US Airline Security
The Herald reports:
Airline passengers to the United States will be isolated from other travellers at Auckland Airport and face a rigorous second set of security checks following the suspected terrorist attack on a Christmas Day flight to the US. …
The Aviation Security Service’s northern regional manager, Peter Pilley, said passengers should allow an extra hour before the departure time for their flight.
He advised people to take as little carry-on luggage as possible to speed the process.
The TSA directive also says passengers must remain seated for the final hour of their US-bound flight and are not allowed access to carry-on baggage or to have any items on their laps.
Eric Crampton is not impressed:
Can we reject the null hypothesis that Osama’s crew have agents inside the TSA and that their whole objective is to give these agents reasons to make travelers’ lives hell?

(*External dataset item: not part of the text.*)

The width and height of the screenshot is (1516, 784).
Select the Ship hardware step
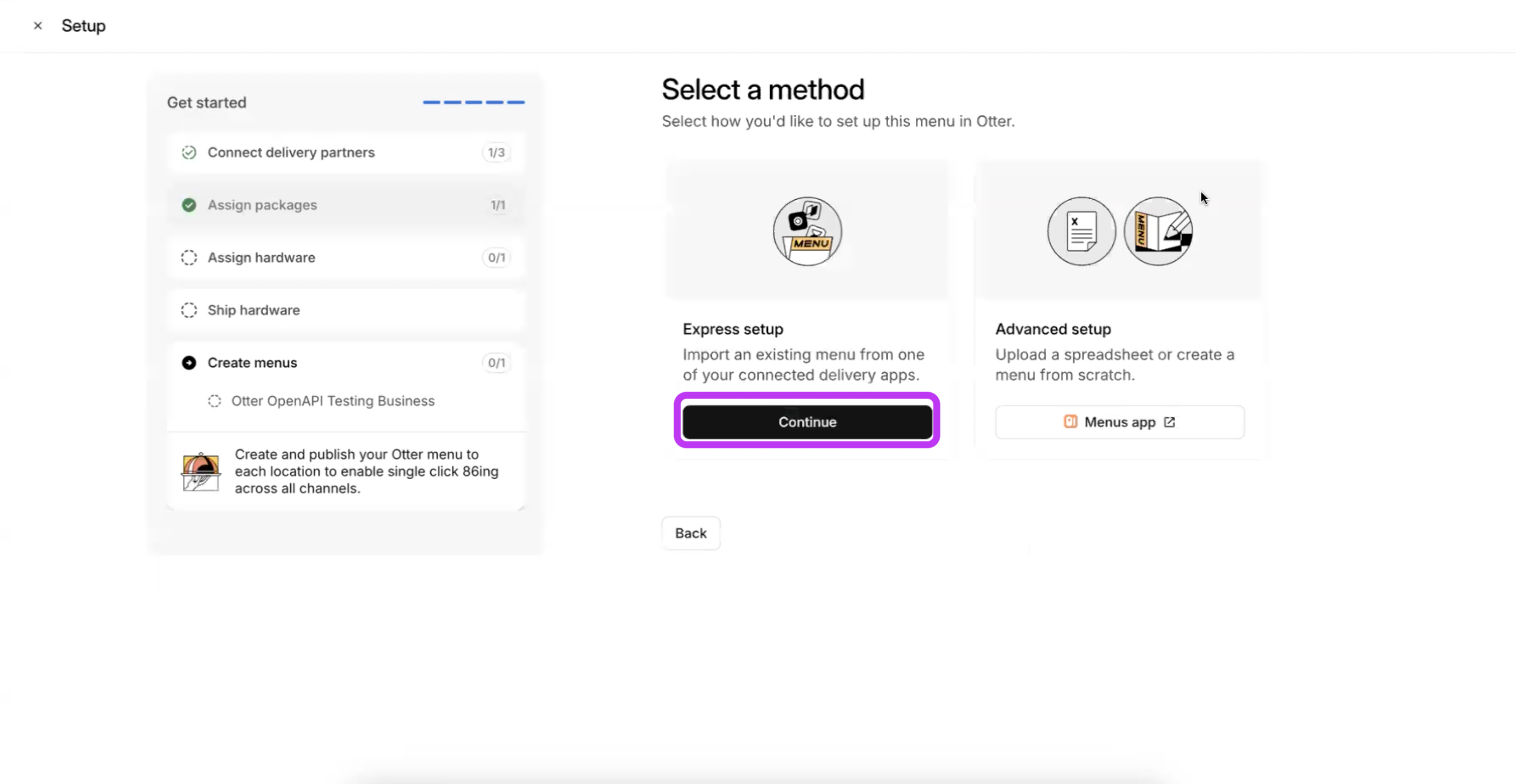(346, 310)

Heh. Not impossible. He quotes other bloggers:
Seems to me that what this, Flight 93, and the Richard Reid incident have shown us is that the best line of defense against airplane-based terrorism is us. Alert, aware, informed passengers.
TSA, on the other hand, equates hassle with safety. For all the crap they put us through, this guy still got some sort of explosive material on the plane from Amsterdam. He was stopped by law-abiding passengers. So TSA responds to all of this by . . . announcing plans to hassle law-abiding U.S. passengers even more.
9/11 did change everything. Passengers will take action now – even take on armed hostiles, rather than let them gain control of a plane. Crampton comments:
Only two things have made flying safer [since 9/11]: the reinforcement of cockpit doors, and the fact that passengers know now to resist hijackers.
He offers three theories for the new flight restrictions:
- The TSA are in it with the terrorists to create maximum inconvenience for travelers and augment the TSA budget
- The TSA are complete idiots
- There’s nothing the TSA can really do, but idiots demand they do something and the only something that passengers can observe is how much they’re being inconvenienced?
I agree with Eric that (3) is marginally the most likely.